START THE DATA

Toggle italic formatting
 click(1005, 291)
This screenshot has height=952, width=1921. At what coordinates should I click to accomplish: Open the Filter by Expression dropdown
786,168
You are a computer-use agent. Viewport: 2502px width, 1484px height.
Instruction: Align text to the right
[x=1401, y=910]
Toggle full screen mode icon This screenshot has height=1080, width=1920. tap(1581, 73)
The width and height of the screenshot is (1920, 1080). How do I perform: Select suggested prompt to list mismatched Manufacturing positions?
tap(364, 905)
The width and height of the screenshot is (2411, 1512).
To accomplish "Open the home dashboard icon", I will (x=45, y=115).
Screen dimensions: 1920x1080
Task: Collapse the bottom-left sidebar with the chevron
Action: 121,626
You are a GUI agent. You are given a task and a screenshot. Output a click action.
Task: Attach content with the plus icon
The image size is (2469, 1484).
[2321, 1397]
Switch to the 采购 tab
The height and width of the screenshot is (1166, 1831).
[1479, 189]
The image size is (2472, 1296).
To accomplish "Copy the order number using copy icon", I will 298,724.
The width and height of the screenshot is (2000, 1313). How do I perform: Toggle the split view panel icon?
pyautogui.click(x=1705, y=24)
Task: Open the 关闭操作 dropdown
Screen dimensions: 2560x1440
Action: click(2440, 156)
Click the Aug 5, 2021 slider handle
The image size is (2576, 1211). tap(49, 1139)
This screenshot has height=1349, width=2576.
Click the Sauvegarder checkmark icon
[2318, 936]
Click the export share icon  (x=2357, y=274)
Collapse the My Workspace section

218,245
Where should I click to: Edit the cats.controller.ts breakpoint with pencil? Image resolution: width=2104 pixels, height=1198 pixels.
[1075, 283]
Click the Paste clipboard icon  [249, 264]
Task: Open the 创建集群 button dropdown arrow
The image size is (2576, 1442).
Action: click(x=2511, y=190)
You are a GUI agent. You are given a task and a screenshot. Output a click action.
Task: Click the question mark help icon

END THE DATA

== EXERCISE REQUIREMENTS ==
Set down the records above once more, exactly as they stand.

== RESULT ==
Toggle italic formatting
 click(1005, 291)
This screenshot has height=952, width=1921. At what coordinates should I click to accomplish: Open the Filter by Expression dropdown
786,168
You are a computer-use agent. Viewport: 2502px width, 1484px height.
Instruction: Align text to the right
[x=1401, y=910]
Toggle full screen mode icon This screenshot has height=1080, width=1920. tap(1581, 73)
The width and height of the screenshot is (1920, 1080). How do I perform: Select suggested prompt to list mismatched Manufacturing positions?
tap(364, 905)
The width and height of the screenshot is (2411, 1512).
To accomplish "Open the home dashboard icon", I will (x=45, y=115).
Screen dimensions: 1920x1080
Task: Collapse the bottom-left sidebar with the chevron
Action: 121,626
You are a GUI agent. You are given a task and a screenshot. Output a click action.
Task: Attach content with the plus icon
The image size is (2469, 1484).
[2321, 1397]
Switch to the 采购 tab
The height and width of the screenshot is (1166, 1831).
[1479, 189]
The image size is (2472, 1296).
To accomplish "Copy the order number using copy icon", I will 298,724.
The width and height of the screenshot is (2000, 1313). How do I perform: Toggle the split view panel icon?
pyautogui.click(x=1705, y=24)
Task: Open the 关闭操作 dropdown
Screen dimensions: 2560x1440
Action: click(2440, 156)
Click the Aug 5, 2021 slider handle
The image size is (2576, 1211). tap(49, 1139)
This screenshot has height=1349, width=2576.
Click the Sauvegarder checkmark icon
[2318, 936]
Click the export share icon  (x=2357, y=274)
Collapse the My Workspace section

218,245
Where should I click to: Edit the cats.controller.ts breakpoint with pencil? Image resolution: width=2104 pixels, height=1198 pixels.
[1075, 283]
Click the Paste clipboard icon  [249, 264]
Task: Open the 创建集群 button dropdown arrow
The image size is (2576, 1442).
Action: click(x=2511, y=190)
You are a GUI agent. You are given a task and a screenshot. Output a click action.
Task: Click the question mark help icon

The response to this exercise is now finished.